Kylian Mbappe fordert mehr Geld von PSG
Kylian Mbappé schickte am Freitag einen Gerichtsvollzieher zum Hauptsitz von Paris Saint-Germain. Das berichtet die „Équipe“. Demnach begab sich der Gerichtsvollzieher in die Geschäftsräume des Pariser Klubs, um einen Gerichtsbeschluss zur Zahlung der dem Fußballer geschuldeten Summe zu vollstrecken.
Im Dezember wurde Paris Saint-Germain vom Prud'Hommes-Rat zur Zahlung von 60.9 Millionen Euro an den Fußballer verurteilt, von denen 55 Millionen bereits gezahlt wurden, sodass ihm noch 5.9 Millionen Euro verbleiben.
Paris Saint-Germain hat bis zum 19. Februar Zeit, gegen die Entscheidung Berufung einzulegen. Obwohl der Verein zunächst in einer Erklärung betonte, in gutem Glauben zu handeln und sich jegliche weitere Berufung vorzubehalten, hat er dem Stürmer den ihm geschuldeten Teilbetrag noch nicht ausgezahlt.
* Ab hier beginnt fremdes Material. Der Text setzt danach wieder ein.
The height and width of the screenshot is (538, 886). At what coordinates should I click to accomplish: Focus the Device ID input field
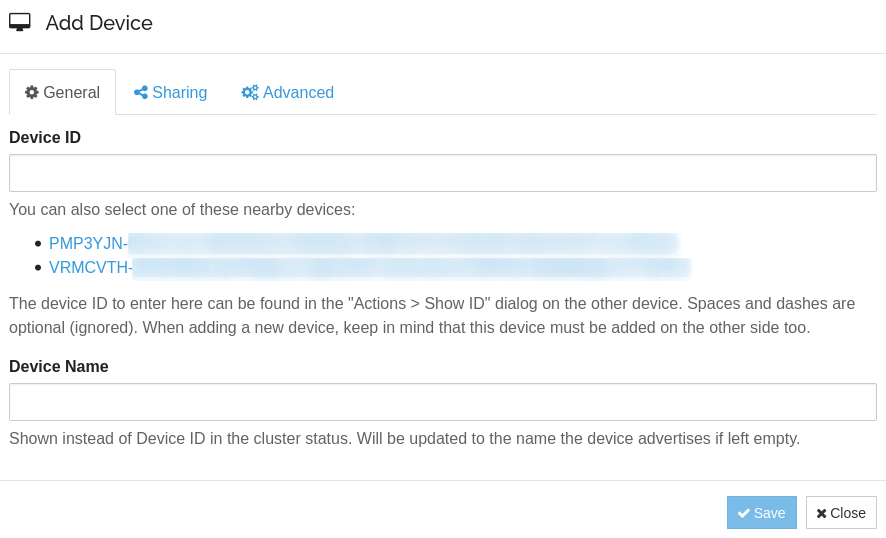pyautogui.click(x=442, y=173)
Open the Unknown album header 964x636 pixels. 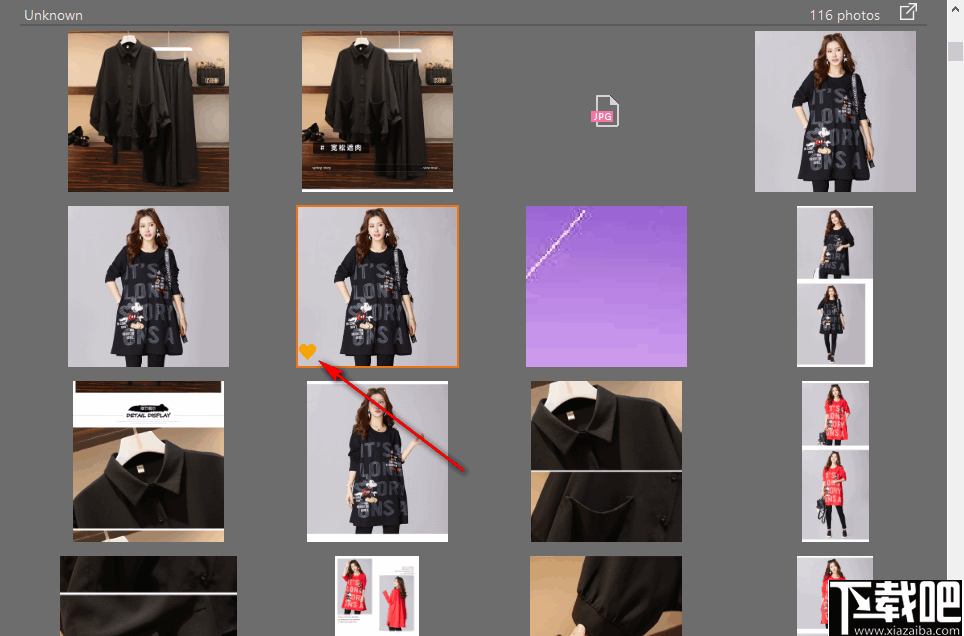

Das Arbeitsgericht gab im Dezember dem Real-Madrid-Spieler Recht, der 55 Millionen Euro an ausstehenden Gehältern und Boni für zwei Jahre von seinem Verein gefordert hatte. Paris Saint-Germain kann gegen das Urteil noch Berufung einlegen, was angesichts der noch ausstehenden Zahlung eines Teils der geschuldeten Summe nicht ausgeschlossen ist. Der französische Klub wurde zudem angewiesen, das Urteil auf seiner Website zu veröffentlichen, was bisher noch nicht geschehen ist. Selbst im Falle einer Berufung hat Paris Saint-Germain jedoch kaum Aussicht auf Erfolg, da sowohl die Liga als auch das Arbeitsgericht zugunsten von Kylian Mbappé entschieden haben. Der Spieler und seine Anwälte ziehen eine Mediation nicht in Betracht und werden in den kommenden Tagen versuchen, die noch ausstehenden fünf Millionen Euro von Paris Saint-Germain zu erhalten.